The EU has provided almost €5 billion in lethal and non-lethal support for Ukraine through an off-budget mechanism known as the European Peace Facility (EPF), whereby member states, including Ireland, contribute to the fund and are then reimbursed for weapons sent to Ukraine.

Despite her criticism of the EU’s policy on armaments, the Sinn Féin leader declined, in an interview with RTÉ News ahead of her speech, to repeat a 2020 manifesto commitment to pull Ireland out of the EU’s military cooperation platform known as PESCO and Partnership for Peace, the peacekeeping platform under NATO command which Ireland joined in 1999.

Asked why there was no mention of such commitments in her speech, she said: "I want us to start our conversation from a more positive position. What the state needs to do is to dial up our stance and our reputation and standing as a military neutral and as a non-aligned state."

She said this would involve neutrality being enshrined in the Irish constitution, and that it should also appear in EU treaties.

Asked if an EU rapid reaction capacity could have airlifted Irish citizens from Sudan, where the Government had to rely on French and Spanish assistance, Ms McDonald said:

"What's needed is capacity in Ireland to take care of, and to evacuate, our citizens when that arises. In the case of Sudan we shouldn’t have to rely on anybody to get there and to evacuate our citizens."

She said the Irish Defence Forces required "very substantial" investment and that Ireland had had to rely on others because successive governments had not invested in Ireland’s military capacity.

Ms McDonald also hinted that after the next European Parliament elections in 2024, the party may not automatically return to the radical Left group in the parliament.

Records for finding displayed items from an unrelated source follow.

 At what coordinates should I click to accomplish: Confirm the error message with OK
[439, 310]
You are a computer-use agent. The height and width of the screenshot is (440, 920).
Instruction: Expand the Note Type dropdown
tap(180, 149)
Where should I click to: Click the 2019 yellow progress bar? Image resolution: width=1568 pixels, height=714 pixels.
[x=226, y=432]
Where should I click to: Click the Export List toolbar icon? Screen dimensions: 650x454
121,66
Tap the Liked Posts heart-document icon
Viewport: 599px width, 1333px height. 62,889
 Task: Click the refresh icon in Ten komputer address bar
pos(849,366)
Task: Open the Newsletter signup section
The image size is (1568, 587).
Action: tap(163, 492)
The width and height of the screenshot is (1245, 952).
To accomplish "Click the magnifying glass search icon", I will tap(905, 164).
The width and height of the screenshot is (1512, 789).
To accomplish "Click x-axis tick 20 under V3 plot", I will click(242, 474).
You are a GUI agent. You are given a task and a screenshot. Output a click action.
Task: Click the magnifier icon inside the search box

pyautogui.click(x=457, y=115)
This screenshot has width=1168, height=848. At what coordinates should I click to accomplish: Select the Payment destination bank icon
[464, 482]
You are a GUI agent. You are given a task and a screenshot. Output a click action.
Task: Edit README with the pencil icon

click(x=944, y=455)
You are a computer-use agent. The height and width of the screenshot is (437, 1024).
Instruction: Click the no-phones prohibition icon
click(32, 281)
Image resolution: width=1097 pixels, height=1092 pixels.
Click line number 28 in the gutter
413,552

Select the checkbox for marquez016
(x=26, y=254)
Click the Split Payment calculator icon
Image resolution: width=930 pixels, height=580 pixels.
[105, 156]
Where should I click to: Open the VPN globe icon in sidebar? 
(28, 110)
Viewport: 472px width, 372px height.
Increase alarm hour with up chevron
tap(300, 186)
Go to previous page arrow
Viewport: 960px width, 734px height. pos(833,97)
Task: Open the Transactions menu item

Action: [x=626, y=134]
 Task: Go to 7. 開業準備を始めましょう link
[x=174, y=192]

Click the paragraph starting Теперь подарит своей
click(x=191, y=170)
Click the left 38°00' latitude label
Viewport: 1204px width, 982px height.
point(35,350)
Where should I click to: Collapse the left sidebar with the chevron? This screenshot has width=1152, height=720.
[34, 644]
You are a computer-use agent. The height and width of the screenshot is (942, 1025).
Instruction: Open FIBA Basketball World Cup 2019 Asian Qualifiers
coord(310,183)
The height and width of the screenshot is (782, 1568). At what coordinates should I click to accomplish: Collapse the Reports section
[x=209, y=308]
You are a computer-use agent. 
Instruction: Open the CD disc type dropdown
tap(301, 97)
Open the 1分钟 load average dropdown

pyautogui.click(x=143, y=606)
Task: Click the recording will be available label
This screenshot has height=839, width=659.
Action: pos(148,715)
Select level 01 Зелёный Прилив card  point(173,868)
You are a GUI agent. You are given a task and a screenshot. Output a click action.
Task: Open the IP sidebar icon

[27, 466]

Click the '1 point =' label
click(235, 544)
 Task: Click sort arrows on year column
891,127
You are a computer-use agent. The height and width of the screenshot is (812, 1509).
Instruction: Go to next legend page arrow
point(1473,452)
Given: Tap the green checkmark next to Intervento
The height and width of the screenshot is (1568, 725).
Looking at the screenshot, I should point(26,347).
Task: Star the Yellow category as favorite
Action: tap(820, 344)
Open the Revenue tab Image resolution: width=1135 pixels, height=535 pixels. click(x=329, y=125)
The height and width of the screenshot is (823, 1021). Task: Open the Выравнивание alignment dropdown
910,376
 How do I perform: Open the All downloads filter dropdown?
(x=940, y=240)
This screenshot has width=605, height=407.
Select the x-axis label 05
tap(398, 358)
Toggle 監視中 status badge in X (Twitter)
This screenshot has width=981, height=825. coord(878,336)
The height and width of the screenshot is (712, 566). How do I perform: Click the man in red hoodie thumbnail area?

She told RTÉ News: "The first job for Sinn Féin and for everyone else in the European elections is to get a bigger and stronger mandate.

"That's the case for us. It's the case for everybody else. And then after that, we will, as we have always done, assess this situation. And for us, it's a question of positioning ourselves in the best possible way to advance positive politics, progressive politics, and also Irish interests."